Aerospace engineering technicians work on the design, manufacture and operation of aircraft, missiles, satellites and space vehicles. Some may be specialist engineering technicians building and maintaining aircraft systems and components such as the fuselage, wings, engines, landing gear, brakes, flying controls and environmental systems. Others may be electrical or electronics technicians installing and testing electrical and electronic systems used in navigation, communications and flight control.
Technicians may specialise in:
Airframes - the construction and maintenance of fuselages.
Hydraulics - the operation of aircraft controls, ailerons, elevators and undercarriages.
Engines - piston or gas turbine engines.
Fuel - storage and the use of specialist fuels.

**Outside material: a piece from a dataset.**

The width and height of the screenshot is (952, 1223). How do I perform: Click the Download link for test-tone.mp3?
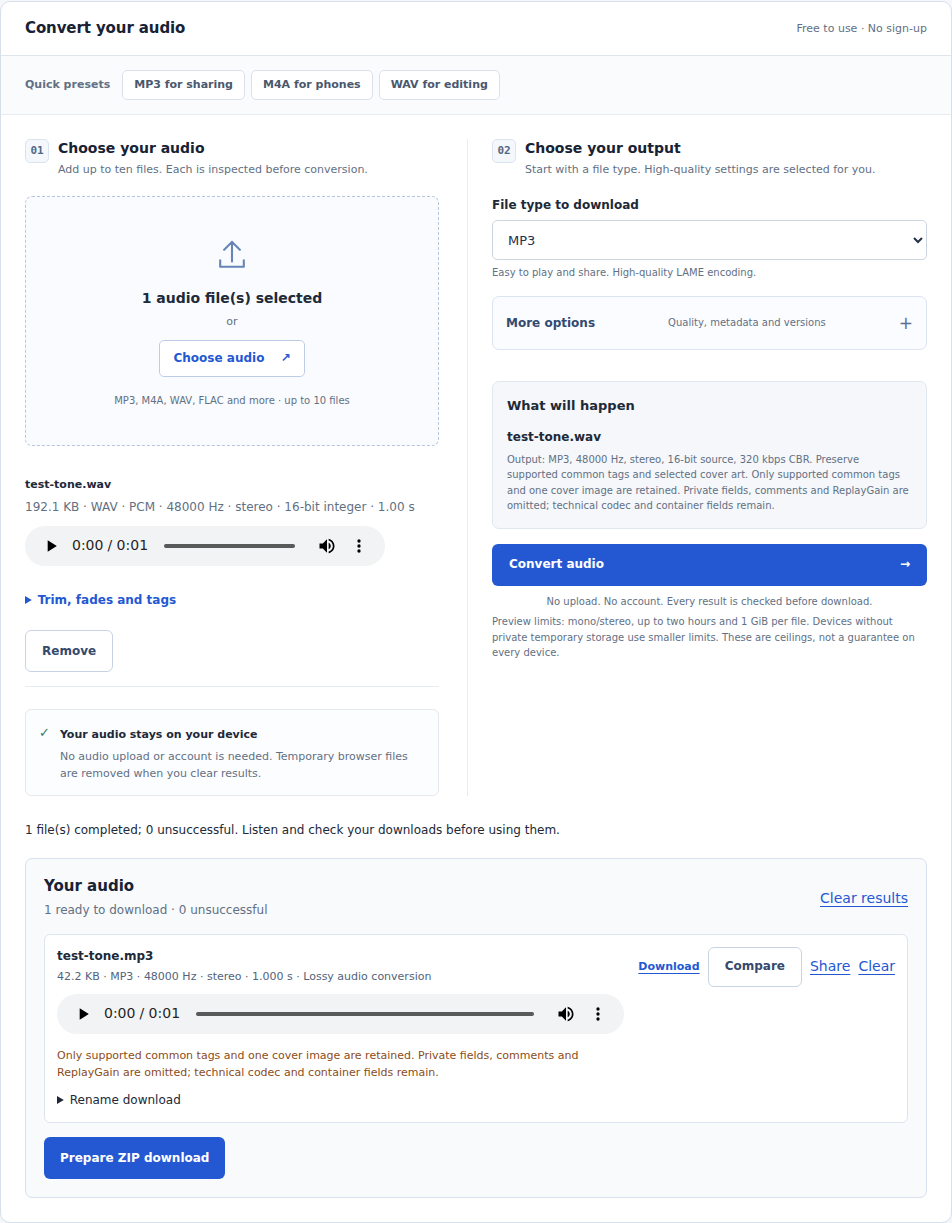click(x=669, y=966)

Pneumatics - air compression used in jet engines and in aircraft controls.
Avionics - electrical and communication systems.
Materials and structures - investigating and testing new and existing materials for airframes and components.
The work of an aerospace engineering technician involves one of four different areas:
Engineering technicians working in research aim to find new and innovative ways of doing things. They have to solve complex engineering problems caused by weight, altitude, temperature and engine performance, and they are particularly concerned with reducing the environmental impact of air travel.
Design involves turning ideas into plans for producing new aircraft or to improve existing aircraft. This can range from producing plans for a single component to a whole aircraft engine. Aerospace technicians use computer-aided design (CAD) systems to help produce and test their designs.
Manufacture involves producing, modifying and assembling the components that make-up aircraft, missiles or satellites.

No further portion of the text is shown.